Check your understanding:
1 – Answer these questions from the text on data storage:
(a) How many bytes does each pixel take?
(b) Roughly how many times faster than a traditional hard disk is RAM?
(c) What cost per GB is listed for an HDD?
2 – Echo the part of the text on data storage starting at "μs = microsecond" and ending at "read from disk.".

How images are stored
A digital image is a grid of pixels. Each pixel is a colour. Each colour is stored as three numbers — the intensity of red, green, and blue (RGB) — each between 0 and 255, which fits in one byte. So each pixel takes 3 bytes.
A 1920×1080 HD photo (no compression):
1920 pixels wide × 1080 pixels tall = 2,073,600 pixels
Each pixel = 3 bytes (red, green, blue)
Total = 2,073,600 × 3 = 6,220,800 bytes = ~6.2 MB
A 12 megapixel smartphone photo (no compression):
12,000,000 pixels × 3 bytes = 36,000,000 bytes = ~36 MB
After JPEG compression (typical 10:1 ratio):
~36 MB becomes ~3.6 MB
This is why image compression formats like JPEG exist:
they reduce file size by discarding detail the human eye
barely notices. The file is smaller; some data is lost.This is your first introduction to a concept you will use constantly as a data engineer: the trade-off between storage size and data fidelity. Compression reduces size but changes the data. Some compression is lossless (the original can be perfectly reconstructed). Some is lossy (some original data is permanently discarded). Choosing the right approach depends entirely on what the data is used for.
RAM vs Disk — Why Both Exist and Why It Matters
Your computer has two fundamentally different ways of storing data. Most beginners treat them as the same thing. They are not. The difference between them explains why databases are designed the way they are, why some queries are fast and others slow, and why memory management is one of the hardest parts of building data pipelines.
The speed gap is enormous — and it shapes everything
RAM is roughly 100,000 times faster than a traditional hard disk, and about 10–100 times faster than an SSD. This gap explains almost every performance decision in data engineering.
Storage Type Speed Typical Size Cost per GB
─────────────────────────────────────────────────────────────
CPU Cache ~1 ns 4–64 MB Built into CPU
RAM ~100 ns 8–256 GB ~$5–8/GB
NVMe SSD ~100 μs 256 GB–4 TB ~$0.10/GB
SATA SSD ~500 μs 256 GB–8 TB ~$0.06/GB
HDD ~10 ms 1–20 TB ~$0.02/GB
Network Storage ~1 ms–100 ms Unlimited (cloud) ~$0.02–0.05/GB
ns = nanosecond (0.000000001 seconds)
μs = microsecond (0.000001 seconds)
ms = millisecond (0.001 seconds)When you run a Python script that reads a 50 GB CSV file, Python must load it from disk into RAM before it can process anything. If your machine only has 16 GB of RAM, it cannot hold 50 GB at once. It has to read, process, and discard data in chunks — or crash. This is why data engineers write code that processes data in batches, use generators instead of loading everything at once, and choose storage formats (like Parquet) that allow reading only the columns you need.
When you see a query run slowly against a database, the most common reason is that the data needed to answer the query was not in RAM — the database had to read it from disk, which takes orders of magnitude longer. Database indexes exist precisely to minimise how much data must be read from disk.
What a File Actually Is
You have been working with files your entire life — documents, photos, songs, PDFs. But almost nobody learns what a file actually is at the level that matters for engineering. Once you know, a huge number of things will suddenly make sense.

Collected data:

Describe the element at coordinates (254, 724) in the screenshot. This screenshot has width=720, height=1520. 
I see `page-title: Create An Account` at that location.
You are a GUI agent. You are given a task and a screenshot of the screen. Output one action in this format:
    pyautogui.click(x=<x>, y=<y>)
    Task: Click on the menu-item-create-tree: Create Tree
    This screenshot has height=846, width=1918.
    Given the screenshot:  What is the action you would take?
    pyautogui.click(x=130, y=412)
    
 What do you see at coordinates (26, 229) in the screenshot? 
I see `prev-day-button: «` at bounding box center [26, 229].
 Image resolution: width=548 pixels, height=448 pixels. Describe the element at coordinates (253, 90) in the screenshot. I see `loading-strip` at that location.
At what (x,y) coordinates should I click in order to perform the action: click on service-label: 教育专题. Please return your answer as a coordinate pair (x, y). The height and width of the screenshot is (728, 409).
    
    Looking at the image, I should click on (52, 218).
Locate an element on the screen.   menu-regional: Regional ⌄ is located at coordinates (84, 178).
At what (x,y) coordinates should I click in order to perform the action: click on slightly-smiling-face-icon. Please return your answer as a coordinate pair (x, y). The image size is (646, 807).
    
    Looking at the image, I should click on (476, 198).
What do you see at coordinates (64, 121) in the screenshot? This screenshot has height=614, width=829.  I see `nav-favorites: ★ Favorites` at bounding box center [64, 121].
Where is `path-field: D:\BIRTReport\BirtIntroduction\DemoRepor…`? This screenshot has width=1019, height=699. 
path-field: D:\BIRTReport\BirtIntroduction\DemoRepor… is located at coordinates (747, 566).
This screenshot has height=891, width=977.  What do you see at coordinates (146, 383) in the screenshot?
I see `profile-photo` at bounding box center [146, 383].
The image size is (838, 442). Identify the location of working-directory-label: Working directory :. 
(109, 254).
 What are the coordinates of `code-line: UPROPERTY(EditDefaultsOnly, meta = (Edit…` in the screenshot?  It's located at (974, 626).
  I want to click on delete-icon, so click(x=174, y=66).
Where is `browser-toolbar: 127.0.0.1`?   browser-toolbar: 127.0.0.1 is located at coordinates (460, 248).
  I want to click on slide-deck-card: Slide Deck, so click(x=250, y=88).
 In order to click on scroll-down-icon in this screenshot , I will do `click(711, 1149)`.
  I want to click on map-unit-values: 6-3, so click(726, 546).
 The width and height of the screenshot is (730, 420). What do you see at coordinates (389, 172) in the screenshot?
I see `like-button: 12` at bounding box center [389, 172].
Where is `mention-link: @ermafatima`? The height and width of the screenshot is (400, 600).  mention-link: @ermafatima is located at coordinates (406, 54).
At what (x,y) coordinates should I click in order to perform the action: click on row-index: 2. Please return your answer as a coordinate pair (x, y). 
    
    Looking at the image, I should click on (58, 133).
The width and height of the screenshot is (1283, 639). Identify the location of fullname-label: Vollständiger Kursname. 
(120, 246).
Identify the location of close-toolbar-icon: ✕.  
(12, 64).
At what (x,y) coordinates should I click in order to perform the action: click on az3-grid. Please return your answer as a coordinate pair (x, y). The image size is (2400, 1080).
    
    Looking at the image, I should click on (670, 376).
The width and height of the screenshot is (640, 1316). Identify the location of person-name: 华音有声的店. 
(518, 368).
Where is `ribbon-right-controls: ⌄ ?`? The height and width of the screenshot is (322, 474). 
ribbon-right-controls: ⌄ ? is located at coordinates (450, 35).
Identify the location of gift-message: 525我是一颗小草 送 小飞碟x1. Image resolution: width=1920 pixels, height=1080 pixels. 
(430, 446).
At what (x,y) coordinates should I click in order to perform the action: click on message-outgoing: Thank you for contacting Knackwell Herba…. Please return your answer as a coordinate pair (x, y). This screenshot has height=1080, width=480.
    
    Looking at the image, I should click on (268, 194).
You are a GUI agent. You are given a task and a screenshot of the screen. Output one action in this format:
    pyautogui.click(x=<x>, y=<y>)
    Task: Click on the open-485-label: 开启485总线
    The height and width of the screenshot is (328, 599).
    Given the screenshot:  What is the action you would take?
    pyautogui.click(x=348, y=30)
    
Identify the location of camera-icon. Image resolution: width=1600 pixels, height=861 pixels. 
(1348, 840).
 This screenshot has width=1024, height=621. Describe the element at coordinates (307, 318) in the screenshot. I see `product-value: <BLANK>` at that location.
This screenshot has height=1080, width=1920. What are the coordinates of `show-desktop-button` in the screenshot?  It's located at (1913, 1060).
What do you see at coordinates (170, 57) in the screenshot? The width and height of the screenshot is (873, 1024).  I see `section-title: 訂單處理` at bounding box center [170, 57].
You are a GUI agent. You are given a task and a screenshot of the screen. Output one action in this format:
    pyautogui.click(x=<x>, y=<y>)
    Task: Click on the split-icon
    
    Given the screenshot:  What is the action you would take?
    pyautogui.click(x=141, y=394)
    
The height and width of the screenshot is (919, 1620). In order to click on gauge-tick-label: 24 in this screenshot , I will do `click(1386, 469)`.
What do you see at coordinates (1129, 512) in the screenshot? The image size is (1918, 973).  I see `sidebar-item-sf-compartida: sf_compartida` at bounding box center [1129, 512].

Solutions below:
1 –
(a) 3 bytes
(b) Roughly 100,000 times
(c) ~$0.02/GB

2 –
μs = microsecond (0.000001 seconds)
ms = millisecond (0.001 seconds)When you run a Python script that reads a 50 GB CSV file, Python must load it from disk into RAM before it can process anything. If your machine only has 16 GB of RAM, it cannot hold 50 GB at once. It has to read, process, and discard data in chunks — or crash. This is why data engineers write code that processes data in batches, use generators instead of loading everything at once, and choose storage formats (like Parquet) that allow reading only the columns you need.
When you see a query run slowly against a database, the most common reason is that the data needed to answer the query was not in RAM — the database had to read it from disk, which takes orders of magnitude longer. Database indexes exist precisely to minimise how much data must be read from disk.